_Prompt a_.
Copy verbatim the listing lines from the one containing "Image resolution: width=508" through the one containing "[x=168, y=156]", both included.
- - -
March 2022 Archives

Dear America,

The Republicans, who have neither scruples nor shame when it comes to campaign tactics, have criticized the Biden administration in the past for being deliberate in imposing sanctions on Putin and his billionaire myrmidons for invading Ukraine while he led the diplomatic effort to obviate the Russian war.  And now that the Biden administration has done all it can to avert war, half of the Republicans are urging more sanctions in the form of boycotting Russian oil while the other half, Trump included, congratulate Putin for being clever.  It remains to be seen whether enough of the electorate will be astute enough to recognize that the party is hopelessly dysfunctional with party loyalty being their sole motivation and the fate of the nation, much less the world, is supposed to entrust them with their fates.  But really, the Republican Party is rapidly becoming an irrelevancy in light of the need to deal Putin a paralyzing blow...one way or another.

From this point on, the need to render Putin's chauvinistic ambitions moot, or in the alternative to render him so, the American polity will likely become ever more inured to  Republican ambitions and concentrate on that goal as the impeller in the efforts of the nation and the world to cope with Putin's malevolence, perhaps once and for all.  That's the key consideration for every next step: will it be just for now or forever that our collective effort anathematizes Putin and his country.  Thus, the ever escalating nature of sanctions, either as a function of their duration or of the addition of new ones is what matters, and domestic politics has nothing to do with it.  Prudence should be our guiding light, not political ambition, the latter seeming more trivial, petty and ulterior as we go.  In that light, I believe that our ensuing steps should be ever more likely to nullify Putin's power, and thus they need to be rendered with the Russian people in mind.
- - -
_Prompt b_.
List every person named in the letter to America.

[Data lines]
- - -
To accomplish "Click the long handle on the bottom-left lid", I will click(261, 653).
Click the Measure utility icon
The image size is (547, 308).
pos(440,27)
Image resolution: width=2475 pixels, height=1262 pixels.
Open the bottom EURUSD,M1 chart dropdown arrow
- - -
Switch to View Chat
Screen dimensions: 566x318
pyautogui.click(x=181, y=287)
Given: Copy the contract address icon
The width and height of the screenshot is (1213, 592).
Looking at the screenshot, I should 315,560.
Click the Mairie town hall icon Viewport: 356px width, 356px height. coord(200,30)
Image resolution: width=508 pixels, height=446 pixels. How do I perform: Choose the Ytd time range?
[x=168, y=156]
- - -
_Worked answer a_.
Image resolution: width=508 pixels, height=446 pixels. How do I perform: Choose the Ytd time range?
[x=168, y=156]

_Worked answer b_.
Biden, Putin, Trump